📝 SummarXiv

Abstract

The increasing complexity and energy demands of large-scale neural networks, such as Deep Neural Networks (DNNs) and Large Language Models (LLMs), challenge their practical deployment in edge applications due to high power consumption, area requirements, and privacy concerns. Spiking Neural Networks (SNNs), particularly in analog implementations, offer a promising low-power alternative but suffer from noise sensitivity and connectivity limitations.
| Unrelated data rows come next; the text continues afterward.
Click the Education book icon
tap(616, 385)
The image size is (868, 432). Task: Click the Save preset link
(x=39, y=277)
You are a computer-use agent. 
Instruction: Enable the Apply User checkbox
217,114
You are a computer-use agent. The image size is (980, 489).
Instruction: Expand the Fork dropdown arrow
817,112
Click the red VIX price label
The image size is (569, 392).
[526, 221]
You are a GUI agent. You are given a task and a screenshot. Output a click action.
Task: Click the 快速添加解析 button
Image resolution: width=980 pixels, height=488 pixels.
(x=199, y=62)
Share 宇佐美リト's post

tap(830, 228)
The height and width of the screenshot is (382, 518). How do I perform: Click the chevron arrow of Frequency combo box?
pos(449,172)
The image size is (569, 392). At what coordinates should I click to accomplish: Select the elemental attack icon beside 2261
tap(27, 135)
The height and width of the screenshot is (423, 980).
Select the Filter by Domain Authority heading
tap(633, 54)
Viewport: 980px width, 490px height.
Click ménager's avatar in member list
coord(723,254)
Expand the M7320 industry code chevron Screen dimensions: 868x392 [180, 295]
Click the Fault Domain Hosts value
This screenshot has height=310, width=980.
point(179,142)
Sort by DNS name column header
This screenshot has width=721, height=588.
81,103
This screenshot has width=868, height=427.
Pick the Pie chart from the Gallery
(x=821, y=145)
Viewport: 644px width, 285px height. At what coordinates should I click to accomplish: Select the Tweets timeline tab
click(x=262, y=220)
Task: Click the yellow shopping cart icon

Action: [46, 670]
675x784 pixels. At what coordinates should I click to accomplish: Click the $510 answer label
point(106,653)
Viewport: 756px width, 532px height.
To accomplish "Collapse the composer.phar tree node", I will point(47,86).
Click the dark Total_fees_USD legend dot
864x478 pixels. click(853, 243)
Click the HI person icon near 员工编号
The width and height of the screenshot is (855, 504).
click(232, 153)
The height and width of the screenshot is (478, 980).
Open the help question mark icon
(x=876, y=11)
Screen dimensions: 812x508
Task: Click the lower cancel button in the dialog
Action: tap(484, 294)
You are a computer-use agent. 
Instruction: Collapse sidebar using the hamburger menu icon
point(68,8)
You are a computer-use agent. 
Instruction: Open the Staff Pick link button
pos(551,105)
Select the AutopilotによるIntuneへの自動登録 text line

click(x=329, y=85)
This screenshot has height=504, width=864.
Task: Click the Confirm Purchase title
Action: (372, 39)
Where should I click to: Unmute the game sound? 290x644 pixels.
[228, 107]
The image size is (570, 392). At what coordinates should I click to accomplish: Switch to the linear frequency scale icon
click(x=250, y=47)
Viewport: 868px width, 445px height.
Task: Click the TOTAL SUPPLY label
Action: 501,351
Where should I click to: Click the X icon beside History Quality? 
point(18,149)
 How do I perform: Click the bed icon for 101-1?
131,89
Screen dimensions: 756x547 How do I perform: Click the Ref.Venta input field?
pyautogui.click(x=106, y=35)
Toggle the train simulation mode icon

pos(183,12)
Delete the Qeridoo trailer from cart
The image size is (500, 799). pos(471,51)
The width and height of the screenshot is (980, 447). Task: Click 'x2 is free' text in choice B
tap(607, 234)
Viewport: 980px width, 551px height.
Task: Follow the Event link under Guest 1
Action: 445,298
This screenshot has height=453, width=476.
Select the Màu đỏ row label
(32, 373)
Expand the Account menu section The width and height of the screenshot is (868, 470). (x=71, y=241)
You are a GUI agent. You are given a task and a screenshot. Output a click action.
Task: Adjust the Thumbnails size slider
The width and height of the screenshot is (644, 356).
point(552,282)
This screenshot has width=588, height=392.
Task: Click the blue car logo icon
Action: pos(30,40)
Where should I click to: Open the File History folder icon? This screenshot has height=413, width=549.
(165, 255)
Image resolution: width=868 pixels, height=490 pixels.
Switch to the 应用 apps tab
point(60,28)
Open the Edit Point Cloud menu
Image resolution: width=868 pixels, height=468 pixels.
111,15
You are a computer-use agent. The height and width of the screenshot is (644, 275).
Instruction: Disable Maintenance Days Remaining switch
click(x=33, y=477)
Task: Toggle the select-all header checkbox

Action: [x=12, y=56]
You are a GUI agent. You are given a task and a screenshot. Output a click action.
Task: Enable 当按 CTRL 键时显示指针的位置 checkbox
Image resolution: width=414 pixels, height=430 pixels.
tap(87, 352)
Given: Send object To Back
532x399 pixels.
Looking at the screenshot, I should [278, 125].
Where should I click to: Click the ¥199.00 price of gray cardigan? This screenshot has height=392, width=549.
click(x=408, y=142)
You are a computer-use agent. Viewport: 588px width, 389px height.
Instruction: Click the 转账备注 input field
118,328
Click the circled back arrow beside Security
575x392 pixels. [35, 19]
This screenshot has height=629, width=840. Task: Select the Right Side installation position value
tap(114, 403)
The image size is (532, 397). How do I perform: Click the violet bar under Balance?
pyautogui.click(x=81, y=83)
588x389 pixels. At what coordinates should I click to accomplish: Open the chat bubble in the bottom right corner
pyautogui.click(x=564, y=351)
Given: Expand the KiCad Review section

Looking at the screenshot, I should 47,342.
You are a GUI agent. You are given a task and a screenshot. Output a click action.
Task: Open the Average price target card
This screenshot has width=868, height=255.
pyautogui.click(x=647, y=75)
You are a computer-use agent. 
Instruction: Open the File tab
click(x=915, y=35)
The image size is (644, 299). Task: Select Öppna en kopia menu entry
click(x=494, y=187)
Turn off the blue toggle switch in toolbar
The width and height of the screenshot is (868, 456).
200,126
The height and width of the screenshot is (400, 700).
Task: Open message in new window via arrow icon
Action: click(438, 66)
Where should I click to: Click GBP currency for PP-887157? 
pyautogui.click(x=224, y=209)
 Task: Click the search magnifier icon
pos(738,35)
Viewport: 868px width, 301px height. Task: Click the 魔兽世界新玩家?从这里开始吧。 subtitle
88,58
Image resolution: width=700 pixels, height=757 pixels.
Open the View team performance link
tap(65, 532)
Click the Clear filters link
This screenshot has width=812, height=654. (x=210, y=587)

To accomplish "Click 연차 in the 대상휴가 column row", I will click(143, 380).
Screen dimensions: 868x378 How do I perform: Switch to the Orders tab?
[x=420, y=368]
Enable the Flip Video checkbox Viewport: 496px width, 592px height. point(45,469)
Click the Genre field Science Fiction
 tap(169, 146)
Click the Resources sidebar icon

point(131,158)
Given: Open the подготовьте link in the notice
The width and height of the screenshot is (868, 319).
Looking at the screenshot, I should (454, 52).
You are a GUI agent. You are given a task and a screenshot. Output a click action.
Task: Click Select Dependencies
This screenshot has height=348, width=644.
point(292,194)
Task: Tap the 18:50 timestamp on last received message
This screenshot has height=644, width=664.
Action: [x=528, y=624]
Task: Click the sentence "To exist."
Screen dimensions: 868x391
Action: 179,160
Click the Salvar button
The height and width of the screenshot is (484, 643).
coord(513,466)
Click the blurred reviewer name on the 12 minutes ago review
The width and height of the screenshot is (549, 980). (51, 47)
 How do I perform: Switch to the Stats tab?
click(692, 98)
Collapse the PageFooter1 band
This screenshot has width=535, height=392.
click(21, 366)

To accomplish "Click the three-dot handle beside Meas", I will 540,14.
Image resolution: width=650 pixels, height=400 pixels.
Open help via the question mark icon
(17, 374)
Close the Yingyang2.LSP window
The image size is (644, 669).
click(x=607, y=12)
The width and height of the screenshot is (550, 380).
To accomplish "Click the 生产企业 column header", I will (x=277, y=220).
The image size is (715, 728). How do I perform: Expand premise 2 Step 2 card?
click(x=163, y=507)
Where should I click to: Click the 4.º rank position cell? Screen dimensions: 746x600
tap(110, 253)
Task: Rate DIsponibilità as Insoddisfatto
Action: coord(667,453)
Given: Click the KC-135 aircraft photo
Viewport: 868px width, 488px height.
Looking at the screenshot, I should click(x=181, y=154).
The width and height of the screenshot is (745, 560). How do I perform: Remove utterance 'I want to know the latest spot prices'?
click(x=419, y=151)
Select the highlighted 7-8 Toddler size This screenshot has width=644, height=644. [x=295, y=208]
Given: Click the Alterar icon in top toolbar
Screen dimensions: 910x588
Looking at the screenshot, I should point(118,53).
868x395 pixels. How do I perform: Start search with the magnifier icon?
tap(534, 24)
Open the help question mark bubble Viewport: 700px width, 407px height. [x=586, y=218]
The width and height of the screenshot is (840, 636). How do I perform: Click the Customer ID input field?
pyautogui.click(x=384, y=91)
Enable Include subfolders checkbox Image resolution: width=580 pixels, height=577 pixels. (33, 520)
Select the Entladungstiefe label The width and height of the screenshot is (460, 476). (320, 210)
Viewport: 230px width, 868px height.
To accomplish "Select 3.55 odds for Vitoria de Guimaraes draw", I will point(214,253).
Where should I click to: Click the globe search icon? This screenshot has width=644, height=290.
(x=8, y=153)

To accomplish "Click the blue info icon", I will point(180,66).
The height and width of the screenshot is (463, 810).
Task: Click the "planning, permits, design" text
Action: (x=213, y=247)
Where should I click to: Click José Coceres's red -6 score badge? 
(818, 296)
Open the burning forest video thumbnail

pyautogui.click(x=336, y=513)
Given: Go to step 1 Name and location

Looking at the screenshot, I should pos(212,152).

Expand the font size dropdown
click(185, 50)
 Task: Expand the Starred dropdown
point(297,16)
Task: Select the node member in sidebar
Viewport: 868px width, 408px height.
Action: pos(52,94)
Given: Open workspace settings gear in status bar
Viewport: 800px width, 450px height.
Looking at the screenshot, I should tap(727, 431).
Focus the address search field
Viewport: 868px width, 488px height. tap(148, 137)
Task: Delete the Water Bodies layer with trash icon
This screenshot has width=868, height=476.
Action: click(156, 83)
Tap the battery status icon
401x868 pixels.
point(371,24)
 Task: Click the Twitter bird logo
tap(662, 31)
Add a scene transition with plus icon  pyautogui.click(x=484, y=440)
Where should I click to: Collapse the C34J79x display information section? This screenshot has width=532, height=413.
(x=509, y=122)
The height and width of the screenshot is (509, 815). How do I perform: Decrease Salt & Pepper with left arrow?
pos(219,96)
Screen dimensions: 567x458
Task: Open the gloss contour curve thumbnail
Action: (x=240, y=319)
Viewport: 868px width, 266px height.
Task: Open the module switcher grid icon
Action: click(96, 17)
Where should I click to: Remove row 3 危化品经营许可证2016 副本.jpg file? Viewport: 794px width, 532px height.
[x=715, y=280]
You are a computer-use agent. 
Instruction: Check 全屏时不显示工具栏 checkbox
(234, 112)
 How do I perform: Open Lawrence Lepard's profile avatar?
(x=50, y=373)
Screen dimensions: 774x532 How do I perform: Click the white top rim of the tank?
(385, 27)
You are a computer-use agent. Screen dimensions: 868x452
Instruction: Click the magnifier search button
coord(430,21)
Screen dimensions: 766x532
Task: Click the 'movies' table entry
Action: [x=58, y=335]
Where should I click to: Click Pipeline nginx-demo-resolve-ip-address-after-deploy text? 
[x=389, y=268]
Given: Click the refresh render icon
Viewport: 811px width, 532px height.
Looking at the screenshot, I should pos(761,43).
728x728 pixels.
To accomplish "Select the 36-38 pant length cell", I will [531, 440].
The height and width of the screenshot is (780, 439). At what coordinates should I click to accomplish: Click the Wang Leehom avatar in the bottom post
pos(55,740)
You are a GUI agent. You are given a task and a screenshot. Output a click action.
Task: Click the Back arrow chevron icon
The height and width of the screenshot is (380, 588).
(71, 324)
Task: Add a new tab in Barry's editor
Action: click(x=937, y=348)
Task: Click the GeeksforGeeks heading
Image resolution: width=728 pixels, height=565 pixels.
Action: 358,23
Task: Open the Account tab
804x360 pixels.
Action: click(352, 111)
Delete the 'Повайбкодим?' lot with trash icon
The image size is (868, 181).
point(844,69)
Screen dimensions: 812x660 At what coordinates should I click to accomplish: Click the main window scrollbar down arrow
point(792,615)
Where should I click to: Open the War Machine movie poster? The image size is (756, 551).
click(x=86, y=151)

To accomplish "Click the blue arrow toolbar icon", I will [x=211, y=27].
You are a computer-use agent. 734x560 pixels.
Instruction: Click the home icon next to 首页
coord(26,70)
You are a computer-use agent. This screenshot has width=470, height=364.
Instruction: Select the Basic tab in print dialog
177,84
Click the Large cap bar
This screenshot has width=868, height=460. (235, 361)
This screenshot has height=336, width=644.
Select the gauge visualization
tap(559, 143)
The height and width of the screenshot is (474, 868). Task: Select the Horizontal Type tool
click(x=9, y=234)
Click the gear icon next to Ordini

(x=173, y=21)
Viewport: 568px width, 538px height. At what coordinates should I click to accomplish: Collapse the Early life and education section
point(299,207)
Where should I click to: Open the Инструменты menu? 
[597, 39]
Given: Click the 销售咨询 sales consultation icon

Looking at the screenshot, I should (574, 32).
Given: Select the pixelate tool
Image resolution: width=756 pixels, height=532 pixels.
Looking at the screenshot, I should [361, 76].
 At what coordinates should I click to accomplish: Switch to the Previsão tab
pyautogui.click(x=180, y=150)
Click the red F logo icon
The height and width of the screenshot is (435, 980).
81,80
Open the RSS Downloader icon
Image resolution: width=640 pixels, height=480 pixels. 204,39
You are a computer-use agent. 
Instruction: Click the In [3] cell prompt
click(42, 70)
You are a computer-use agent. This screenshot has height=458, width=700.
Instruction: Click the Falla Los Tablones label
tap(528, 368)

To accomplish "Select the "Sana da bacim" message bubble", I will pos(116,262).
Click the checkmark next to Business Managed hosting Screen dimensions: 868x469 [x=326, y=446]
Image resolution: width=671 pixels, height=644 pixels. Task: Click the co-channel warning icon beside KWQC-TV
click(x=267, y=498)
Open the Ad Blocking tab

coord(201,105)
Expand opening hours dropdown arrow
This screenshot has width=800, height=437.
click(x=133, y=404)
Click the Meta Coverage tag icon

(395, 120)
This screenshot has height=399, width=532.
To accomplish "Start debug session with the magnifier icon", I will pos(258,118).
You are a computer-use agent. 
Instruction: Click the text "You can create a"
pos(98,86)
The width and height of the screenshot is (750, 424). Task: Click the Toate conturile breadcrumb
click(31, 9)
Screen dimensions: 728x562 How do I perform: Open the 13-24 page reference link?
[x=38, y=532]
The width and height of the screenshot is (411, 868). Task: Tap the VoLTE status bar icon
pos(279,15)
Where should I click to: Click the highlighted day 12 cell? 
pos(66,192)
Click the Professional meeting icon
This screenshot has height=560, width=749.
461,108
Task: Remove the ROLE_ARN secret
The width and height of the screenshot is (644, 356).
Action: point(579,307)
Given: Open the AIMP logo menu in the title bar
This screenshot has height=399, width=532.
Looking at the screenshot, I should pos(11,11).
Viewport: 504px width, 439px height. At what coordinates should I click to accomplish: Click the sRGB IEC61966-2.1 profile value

This work presents a novel CMOS-implemented field-programmable neural network architecture for hardware reservoir computing. We propose a Leaky Integrate-and-Fire (LIF) neuron circuit with integrated voltage-controlled oscillators (VCOs) and programmable weighted interconnections via an on-chip FPGA framework, enabling arbitrary reservoir configurations. The system demonstrates effective implementation of the FORCE algorithm learning, linear and non-linear memory capacity benchmarks, and NARMA10 tasks, both in simulation and actual chip measurements. The neuron design achieves compact area utilization (around 540 NAND2-equivalent units) and low energy consumption (21.7 pJ/pulse) without requiring ADCs for information readout, making it ideal for system-on-chip integration of reservoir computing. This architecture paves the way for scalable, energy-efficient neuromorphic systems capable of performing real-time learning and inference with high configurability and digital interfacing.